"Derdi dünya olanın, dünya kadar derdi olur."
Bu sözler takıldı geçenlerde kafama. Mecazî bir anlamı olan bu sözlerin ne denli doğru olduğu hususunda düşündüm. Sonuç olarak bu sözü olsa olsa menfaatine düşkün birisinin söyleyebileceği sonucuna vardım. Neden mi? Buyrun okuyun...
Dünyamız, üzerinde yaklaşık sekiz milyar insanın, sayısız hayvanın ve bitkinin yaşadığı, uzay boşluğunda, Samanyolu Galaksisi'nin yedinci kolunda bulunan bir güneş sistemine ait, bilindiği kadarıyla, üzerinde akıllı yaşam olan tek gezegendir. Bu gezegenin yaşı yaklaşık beş buçuk milyar yıl olarak hesaplanmaktadır. Geçen bu beş buçuk milyar yıllık zaman içerisinde, bizlerin sadece kalıntılarına rastladığımız sayısız canlı türüne, bitki örtüsüne, medeniyete ev sahipliği yapmıştır.
Daha fazla detaya girerek konuyu dağıtmayayım. Dünya, dinimiz İslam'a göre, ana hatlarıyla, Adem atamız ve Havva anamızın, işledikleri bir günah yüzünden cezalandırılarak Cennet'ten çıkarıldıktan sonra gönderildiği gezegen olarak olarak bilinmektedir. İnsanlığın bu gezegen üzerinde bir imtihana tâbi tutulacakları, öldükten sonra ise bu imtihanın neticesinde Cennet'e veya Cehennem'e konulacakları değişmez bir gerçektir.
Yaradanımız bizlerin her günahını af edebileceğini ancak şirk ve kul hakkını affetmeyeceğini bildirmiştir. Peki o zaman, Dünya ne zaman insana dert olabilir? İnsan Dünya'yı ne zaman ve ne için kendine dert edinmeli?

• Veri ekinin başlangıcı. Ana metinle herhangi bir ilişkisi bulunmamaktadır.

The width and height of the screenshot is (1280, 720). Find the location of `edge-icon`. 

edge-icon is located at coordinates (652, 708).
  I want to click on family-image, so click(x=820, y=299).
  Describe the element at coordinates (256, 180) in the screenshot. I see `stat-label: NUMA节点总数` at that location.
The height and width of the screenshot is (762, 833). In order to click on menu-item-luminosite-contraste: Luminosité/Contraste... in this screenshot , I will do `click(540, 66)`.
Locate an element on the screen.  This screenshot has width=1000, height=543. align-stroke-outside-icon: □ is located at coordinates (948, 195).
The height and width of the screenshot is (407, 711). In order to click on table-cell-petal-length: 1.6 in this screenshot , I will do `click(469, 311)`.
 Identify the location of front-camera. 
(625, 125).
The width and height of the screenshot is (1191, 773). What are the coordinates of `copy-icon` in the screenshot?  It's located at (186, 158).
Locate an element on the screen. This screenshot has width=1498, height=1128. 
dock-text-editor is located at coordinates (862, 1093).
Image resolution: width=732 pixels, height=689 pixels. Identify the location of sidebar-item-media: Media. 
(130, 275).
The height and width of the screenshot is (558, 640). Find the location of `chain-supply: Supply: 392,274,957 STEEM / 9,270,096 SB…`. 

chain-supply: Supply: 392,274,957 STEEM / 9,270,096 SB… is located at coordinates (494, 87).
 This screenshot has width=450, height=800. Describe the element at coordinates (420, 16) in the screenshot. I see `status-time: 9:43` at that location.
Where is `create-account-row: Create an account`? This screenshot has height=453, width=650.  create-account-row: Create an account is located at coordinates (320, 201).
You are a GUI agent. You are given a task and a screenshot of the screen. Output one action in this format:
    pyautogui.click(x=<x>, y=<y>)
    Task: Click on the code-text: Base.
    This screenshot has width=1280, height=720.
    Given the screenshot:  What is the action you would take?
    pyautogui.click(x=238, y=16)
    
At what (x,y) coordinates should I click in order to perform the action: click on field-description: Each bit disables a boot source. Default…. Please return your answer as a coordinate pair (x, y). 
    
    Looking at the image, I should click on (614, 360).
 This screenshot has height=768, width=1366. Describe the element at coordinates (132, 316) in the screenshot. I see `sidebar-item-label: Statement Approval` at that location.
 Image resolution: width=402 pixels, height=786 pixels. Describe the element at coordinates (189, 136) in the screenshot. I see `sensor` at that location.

Bir Müslüman, öncelikle kendisinin, varlığının, diğer Müslümanlara ve kullara (kul saadece insandan ibaret değildir) karşı sorumluluğunun bilincinde olmalıdır. Bu bilinç, şüphesiz Dünya'yı da kendine dert eder.
Menfaat ise bu bilincin körelmesinde en büyük etmendir. Kişi saadece kendi menfaatini, insanlığın menfaatinsen üstün görürse, kul hakkına girmiş olur ve bu Yüce Rabbimiz tarafından bağışlanmayacak bir günahtır.
O bakımdan, "Derdi Dünya olanın, Dünya kadar derdi olur" sözünü, müsaadenizle "Derdi MENFAAT olanın, MENFAATİ kadar derdi olur" şeklnde düzeltmek istiyorum.